I get cold chills every time I read another national report or another proposal for "improvement." These are all prepared by people who are so far removed from the classroom that they don't have the foggiest notion about the realities of our schools.
How much battering can teachers take before we all throw up our hands in desperation and leave the profession?
Richard L. Tyson Mercersburg, Pa.
The National Assessment of Educational Progress and the U.S. Education Department are investigating what they call an "anomaly" in the results of naep's 1986 reading test ("Drop in Scores On Reading Test Baffles Experts," Jan. 20, 1988).
I hope this development will help people understand that using only test results as the means of measuring the success or failure of schools may be the greatest "anomaly" of all.
Shirley A. McFaul Chairperson Education Department Lewis University Romeoville, Ill.
In the Jan. 13 Commentary section, you invited a number of educators, analysts, and policymakers to propose initiatives of high priority for the federal government's role in education ("Priorities for the Next Administration").

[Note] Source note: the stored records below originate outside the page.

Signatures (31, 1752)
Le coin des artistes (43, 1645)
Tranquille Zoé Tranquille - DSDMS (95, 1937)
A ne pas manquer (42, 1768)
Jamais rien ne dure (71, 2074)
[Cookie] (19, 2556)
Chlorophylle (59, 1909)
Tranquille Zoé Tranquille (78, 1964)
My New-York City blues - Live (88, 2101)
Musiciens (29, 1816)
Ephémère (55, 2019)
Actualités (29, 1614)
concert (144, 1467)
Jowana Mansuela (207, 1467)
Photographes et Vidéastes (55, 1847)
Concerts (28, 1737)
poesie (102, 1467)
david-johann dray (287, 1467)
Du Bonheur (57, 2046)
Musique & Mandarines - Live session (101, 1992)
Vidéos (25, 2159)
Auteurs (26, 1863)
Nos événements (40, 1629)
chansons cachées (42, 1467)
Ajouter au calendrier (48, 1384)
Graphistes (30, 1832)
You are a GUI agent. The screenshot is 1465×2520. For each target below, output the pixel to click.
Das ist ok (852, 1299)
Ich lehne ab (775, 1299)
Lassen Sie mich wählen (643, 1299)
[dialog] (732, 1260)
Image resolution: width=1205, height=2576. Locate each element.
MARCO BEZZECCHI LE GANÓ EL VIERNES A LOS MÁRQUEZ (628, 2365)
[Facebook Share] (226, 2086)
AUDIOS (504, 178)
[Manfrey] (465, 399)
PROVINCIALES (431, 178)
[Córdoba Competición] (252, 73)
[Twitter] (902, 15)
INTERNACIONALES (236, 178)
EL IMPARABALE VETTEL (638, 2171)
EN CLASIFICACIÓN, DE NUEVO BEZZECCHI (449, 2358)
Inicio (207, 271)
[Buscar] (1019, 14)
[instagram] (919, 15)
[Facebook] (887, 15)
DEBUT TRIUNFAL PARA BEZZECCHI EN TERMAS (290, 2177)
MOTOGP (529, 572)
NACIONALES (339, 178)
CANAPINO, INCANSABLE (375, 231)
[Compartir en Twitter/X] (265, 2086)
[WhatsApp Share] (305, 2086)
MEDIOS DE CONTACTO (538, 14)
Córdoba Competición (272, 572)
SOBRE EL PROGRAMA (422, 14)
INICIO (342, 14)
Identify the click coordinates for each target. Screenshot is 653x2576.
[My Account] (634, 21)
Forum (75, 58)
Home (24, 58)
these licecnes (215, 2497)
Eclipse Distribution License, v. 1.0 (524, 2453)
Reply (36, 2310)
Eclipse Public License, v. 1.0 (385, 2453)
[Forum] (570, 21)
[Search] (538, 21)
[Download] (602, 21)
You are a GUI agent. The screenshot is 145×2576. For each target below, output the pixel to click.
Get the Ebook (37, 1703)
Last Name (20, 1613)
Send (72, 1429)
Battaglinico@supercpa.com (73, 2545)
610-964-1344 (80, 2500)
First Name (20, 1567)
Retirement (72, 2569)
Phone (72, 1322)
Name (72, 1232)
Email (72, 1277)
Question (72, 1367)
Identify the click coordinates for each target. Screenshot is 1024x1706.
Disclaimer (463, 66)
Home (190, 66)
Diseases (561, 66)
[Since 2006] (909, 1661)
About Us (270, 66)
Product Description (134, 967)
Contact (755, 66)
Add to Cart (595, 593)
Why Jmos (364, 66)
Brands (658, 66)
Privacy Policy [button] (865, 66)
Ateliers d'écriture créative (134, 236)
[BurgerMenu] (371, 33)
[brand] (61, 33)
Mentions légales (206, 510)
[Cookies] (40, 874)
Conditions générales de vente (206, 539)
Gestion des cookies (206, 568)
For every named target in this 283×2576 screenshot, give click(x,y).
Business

This is a timely idea in this election year. What astounded me was that of the 13 respondents, only one was a woman: Mary Hatwood Futrell, president of the National Education Association.
This ratio in no way reflects the population in general or the key role women play at all levels of the educational process.
The male participants included two professors, an assistant superintendent, and a teacher. Surely you don't believe that there aren't many capable and insightful women in all those roles and other leadership positions who might have been considered, do you?